Fritschi spielt Velos gegen Fussgänger aus – was soll das?

Gestern hat der Thuner Regierungsstatthalter Marc Fritischi verkündet, dass in den Fussgängerzonen der Innenstadt keine Velos zu dulden seien. Ein Affront gegen alle, die sich für eine attraktive Innenstadt stark machen! Die GRÜNEN der Stadt Thun begrüssen zwar weitgehend die Entscheide des Regierungsstatthalters, dass aber der Veloverkehr und Veloabstellplätze aus der Innenstadt verbannt werden sollen, stösst bei den GRÜNEN auf absolutes Unverständnis.
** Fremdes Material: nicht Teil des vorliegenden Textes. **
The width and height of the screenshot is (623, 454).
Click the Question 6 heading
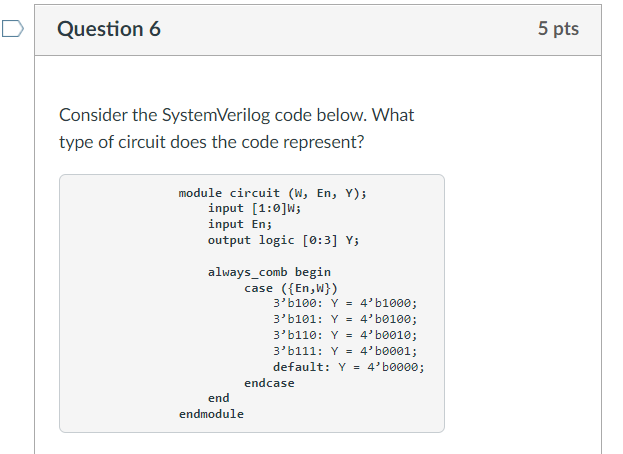pos(109,29)
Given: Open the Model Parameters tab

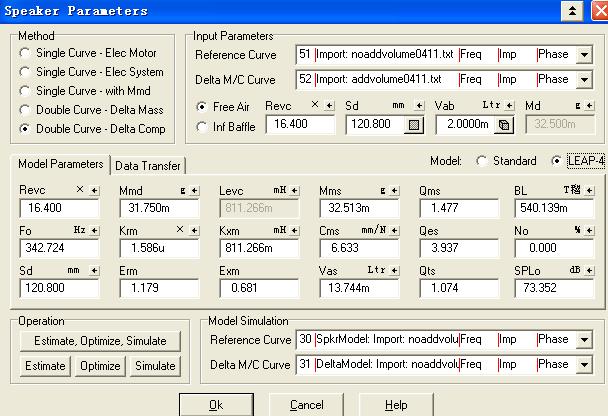Looking at the screenshot, I should [61, 164].
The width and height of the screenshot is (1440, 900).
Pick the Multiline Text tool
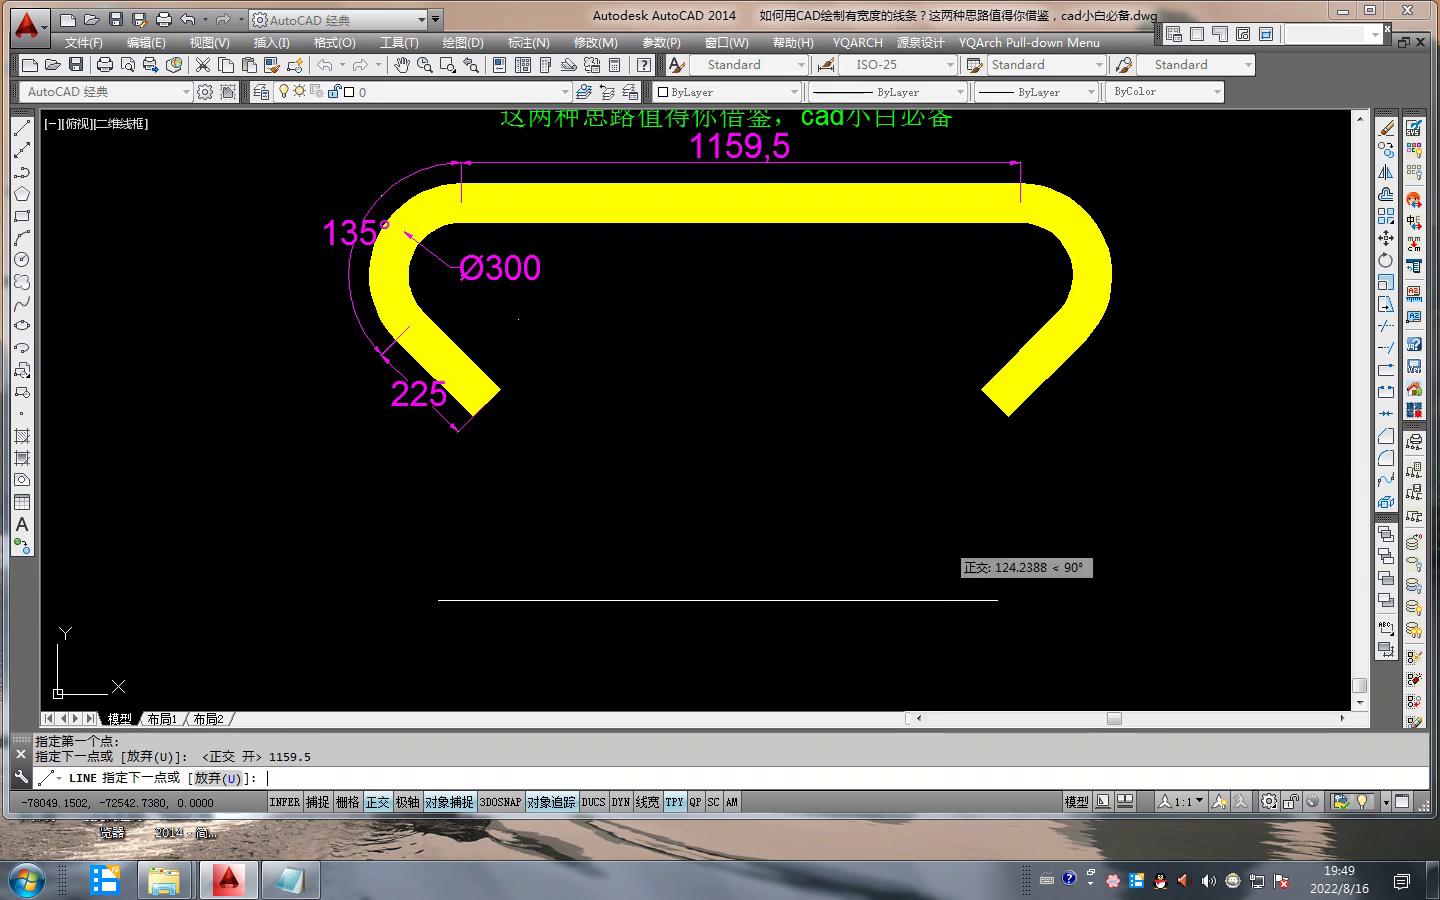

Zumal sich der Regierungsstatthalter damit zu einem Punkt äussert, der von keiner Seite bestritten wurde. Damit löst er nicht Probleme, wie es seine Aufgabe wäre, sondern schafft neue.

Der Thuner Regierungsstatthalter Marc Fritischi hat gestern sein «Machtwort» gesprochen im Zusammenhang mit der Fussgängerzone in der Thuner Innenstadt. Dass der Regierungstatthalter bemängelt, dass der Warenumschlag am Nachmittag zugelassen wurde, begrüssen die GRÜNEN. Zumal die GRÜNEN im Vorfeld sich auch konsequent dagegen geäussert haben, dass ausufernde Warenumschlagszeiten gewährt werden. Es ist aus Sicht der GRÜNEN richtig, dass sich der Warenumschlag auf den Vormittag zu konzentrieren hat, wie das auch in anderen Städten praktiziert wird. Dass der Regierungsstatthalter auch die Aufhebung der Parkplätze bestätigt, ist nichts als Folgerichtig, schliesslich wurde dies dem Stimmvolk bereits bei der Abstimmung um den Kredit zum Bau des Schlossbergparkings so versprochen. So weit so gut.

Nun befindet der Regierungstatthalter Marc Fritschi, dass die Veloachsen und die Veloparkplätze in der Innenstadt rechtswidrig seien. Damit äussert sich der Regierungsstatthalter Fritschi zu einem Punkt im Verkehrsregime, der zurecht von keiner Seite bestritten wurde: Dass Velos in der Innenstadt willkommen sind. Damit überschreitet er die Befungnis als Beschwerdeinstanz und setzt selbst Recht, wo er gar nicht gefragt und zuständig ist. Damit trägt er nichts zur Klärung bei, sondern macht die verworrene Situation noch verwirrlicher. Hinzu kommt, dass Fritschis Aussage, dass Velos in Fussgängerzonen nicht erlaubt seien, schlicht falsch ist. Wenn die Fussgängerzone korrekt beschriftet ist, können Velos zugelassen werden. Sollte die aktuelle Beschriftung in Thuns Innenstadt nicht den gesetzlichen Vorgaben entsprechen, ist natürlich anzupassen. Aber Velofahren in der Fussgängerzone muss möglich sein.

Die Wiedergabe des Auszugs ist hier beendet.